Ennis played in 2000 as the primary short-yardage back for those Drew Brees teams. He only had 96 yards in 2000, but he was a short yardage specialist with 8 touchdowns and who knows how many first downs. I would love to see Pegram become this type of back, especially since we continually struggle in short yardage situations. Ennis was an expert at getting those two yards we absolutely needed. If we were on the goal line it was his time to come in because he was an almost automatic six points from a yard out.
Each of these guys is promising in their own ways. Cottom is absolutely huge for a running back at 6'4" 255. He has some Ennis potential too based on his sheer size, but he'll probably redshirt this year unless we need him. Hunt and Gentry are both more likely speed backs, with Hunt having some Bolden potential at 5'9" 175. We should expect them to redshirt as well unless needed.

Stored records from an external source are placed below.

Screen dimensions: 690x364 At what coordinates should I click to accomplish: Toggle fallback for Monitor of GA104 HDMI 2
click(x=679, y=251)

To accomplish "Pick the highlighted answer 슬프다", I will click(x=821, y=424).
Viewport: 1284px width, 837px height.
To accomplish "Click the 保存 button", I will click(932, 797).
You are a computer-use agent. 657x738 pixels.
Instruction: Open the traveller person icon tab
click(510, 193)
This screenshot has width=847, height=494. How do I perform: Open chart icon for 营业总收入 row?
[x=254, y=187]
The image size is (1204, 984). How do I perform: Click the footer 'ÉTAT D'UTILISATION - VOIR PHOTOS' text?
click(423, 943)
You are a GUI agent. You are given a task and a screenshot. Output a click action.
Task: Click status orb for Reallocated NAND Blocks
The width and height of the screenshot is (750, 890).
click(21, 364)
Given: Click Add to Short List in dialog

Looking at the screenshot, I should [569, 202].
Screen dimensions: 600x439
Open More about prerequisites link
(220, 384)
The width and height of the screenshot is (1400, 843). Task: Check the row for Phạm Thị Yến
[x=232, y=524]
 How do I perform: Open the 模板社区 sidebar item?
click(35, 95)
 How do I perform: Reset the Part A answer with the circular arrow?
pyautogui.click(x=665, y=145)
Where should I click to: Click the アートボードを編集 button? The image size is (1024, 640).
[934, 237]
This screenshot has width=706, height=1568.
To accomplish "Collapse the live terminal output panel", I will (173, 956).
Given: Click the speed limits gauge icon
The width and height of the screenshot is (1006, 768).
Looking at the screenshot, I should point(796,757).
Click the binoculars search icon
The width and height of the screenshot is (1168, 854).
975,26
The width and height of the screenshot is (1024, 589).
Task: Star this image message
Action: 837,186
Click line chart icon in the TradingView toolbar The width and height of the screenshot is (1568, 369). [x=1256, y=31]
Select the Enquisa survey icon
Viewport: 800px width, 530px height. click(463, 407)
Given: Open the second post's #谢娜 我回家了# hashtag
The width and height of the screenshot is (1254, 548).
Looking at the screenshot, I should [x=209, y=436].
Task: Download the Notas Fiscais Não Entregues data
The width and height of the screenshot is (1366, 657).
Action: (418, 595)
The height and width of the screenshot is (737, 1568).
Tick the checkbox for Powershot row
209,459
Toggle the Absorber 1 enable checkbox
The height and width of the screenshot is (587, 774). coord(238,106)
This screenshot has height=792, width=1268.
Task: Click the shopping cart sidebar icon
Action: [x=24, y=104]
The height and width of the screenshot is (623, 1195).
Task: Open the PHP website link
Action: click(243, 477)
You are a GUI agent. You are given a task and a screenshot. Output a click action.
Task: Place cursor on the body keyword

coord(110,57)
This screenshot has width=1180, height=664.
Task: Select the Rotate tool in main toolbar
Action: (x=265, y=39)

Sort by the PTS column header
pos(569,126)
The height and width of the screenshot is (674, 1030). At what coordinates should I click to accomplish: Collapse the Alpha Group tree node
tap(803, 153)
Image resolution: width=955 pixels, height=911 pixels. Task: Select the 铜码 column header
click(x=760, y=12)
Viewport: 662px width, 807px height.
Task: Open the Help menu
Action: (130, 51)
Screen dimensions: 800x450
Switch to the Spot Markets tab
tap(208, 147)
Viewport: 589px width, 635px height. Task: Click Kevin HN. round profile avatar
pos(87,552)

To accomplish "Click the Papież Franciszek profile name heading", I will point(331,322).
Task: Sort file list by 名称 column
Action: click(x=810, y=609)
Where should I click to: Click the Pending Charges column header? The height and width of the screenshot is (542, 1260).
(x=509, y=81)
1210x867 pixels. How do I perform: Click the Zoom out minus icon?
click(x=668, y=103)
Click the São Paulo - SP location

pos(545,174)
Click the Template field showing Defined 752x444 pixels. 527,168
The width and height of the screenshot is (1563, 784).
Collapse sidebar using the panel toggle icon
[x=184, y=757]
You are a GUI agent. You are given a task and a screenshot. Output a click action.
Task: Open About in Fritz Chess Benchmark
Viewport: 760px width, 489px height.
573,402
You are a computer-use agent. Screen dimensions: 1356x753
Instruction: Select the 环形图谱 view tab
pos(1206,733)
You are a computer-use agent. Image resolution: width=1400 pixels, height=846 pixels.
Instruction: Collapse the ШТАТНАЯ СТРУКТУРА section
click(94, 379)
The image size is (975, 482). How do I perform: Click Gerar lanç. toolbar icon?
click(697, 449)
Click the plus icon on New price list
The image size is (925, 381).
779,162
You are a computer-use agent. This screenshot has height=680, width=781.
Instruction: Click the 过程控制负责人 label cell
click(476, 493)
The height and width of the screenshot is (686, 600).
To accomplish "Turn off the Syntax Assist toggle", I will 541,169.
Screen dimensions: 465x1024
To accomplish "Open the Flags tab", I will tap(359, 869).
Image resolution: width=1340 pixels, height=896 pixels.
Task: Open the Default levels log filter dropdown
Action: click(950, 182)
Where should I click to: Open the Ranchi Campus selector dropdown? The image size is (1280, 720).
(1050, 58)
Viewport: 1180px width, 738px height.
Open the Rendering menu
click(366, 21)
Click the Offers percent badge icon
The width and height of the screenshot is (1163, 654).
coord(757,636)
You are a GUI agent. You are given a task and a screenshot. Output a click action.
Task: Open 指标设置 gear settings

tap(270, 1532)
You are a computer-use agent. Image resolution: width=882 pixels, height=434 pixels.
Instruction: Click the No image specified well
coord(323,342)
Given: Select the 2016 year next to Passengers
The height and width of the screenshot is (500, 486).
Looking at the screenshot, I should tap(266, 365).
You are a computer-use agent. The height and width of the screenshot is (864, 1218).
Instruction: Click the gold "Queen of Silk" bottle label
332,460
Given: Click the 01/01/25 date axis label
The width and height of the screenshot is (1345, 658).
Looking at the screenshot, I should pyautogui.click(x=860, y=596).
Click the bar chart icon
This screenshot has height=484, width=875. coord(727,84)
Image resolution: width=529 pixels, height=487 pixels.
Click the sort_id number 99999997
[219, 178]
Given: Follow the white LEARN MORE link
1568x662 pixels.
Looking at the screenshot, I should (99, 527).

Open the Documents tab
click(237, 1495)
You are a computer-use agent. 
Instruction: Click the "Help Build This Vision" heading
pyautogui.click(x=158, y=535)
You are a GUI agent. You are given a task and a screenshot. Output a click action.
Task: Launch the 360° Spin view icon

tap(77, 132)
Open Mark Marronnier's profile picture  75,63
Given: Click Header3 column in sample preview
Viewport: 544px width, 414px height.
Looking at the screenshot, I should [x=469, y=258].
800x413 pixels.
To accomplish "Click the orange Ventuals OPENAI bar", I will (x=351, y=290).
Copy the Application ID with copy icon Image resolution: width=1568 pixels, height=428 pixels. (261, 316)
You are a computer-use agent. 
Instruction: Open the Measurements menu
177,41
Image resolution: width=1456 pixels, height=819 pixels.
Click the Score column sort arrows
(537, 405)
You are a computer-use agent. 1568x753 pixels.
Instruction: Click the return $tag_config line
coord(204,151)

Deep reserve Scholarship guys:
Both of guys are transfers over from the defense and have yet to have a truly defined role within the offense. Jackson was at fullback all of last year and saw his first career action on special teams. Originally a linebacker, he is behind Crank at fullback officially as the #2 guy there, but Pegram seems to be moving into that #2 fullback role.
Roberts was a defensive back his first two years at Purdue and had two tackles in 2009. Since moving to running back he hasn't played at all.
Hill comes in as a true freshman from the same high school as Jared Sullinger, while Freytag was an effective fullback at Carmel. Both of them are probably scout team guys at best for now, and will only likely see action in the biggest of blowouts.
Special Mention: Sean Matti (Sr. 5)
Matti's time at Purdue has been covered extensively this summer since his passing in early July. He was the personification of what it means to be a hard worker in practice, and had he not passed he likely would have been rewarded some time this season with his first career carry. This is Sean's season, with the team dedicating their effort to his memory.
I am very excited about the running game because I think it can be productive enough to carry the day while the passing game develops. We open the season with three straight games that are very winnable. In that time the winner of the quarterback derby will be able to develop while Bolden and Shavers can work moving the chains with consistency. Yes, we ran for a lot of yards last year, but we were never able to generate the consistency needed to sustain drives. It seemed like we didn't have much trouble breaking the big runs, but getting the 3-4 yard runs needed to keep drives alive was tough.
We're healthier at the position than we have been since 2009. There is plenty of talent there too. That should pay some huge dividends.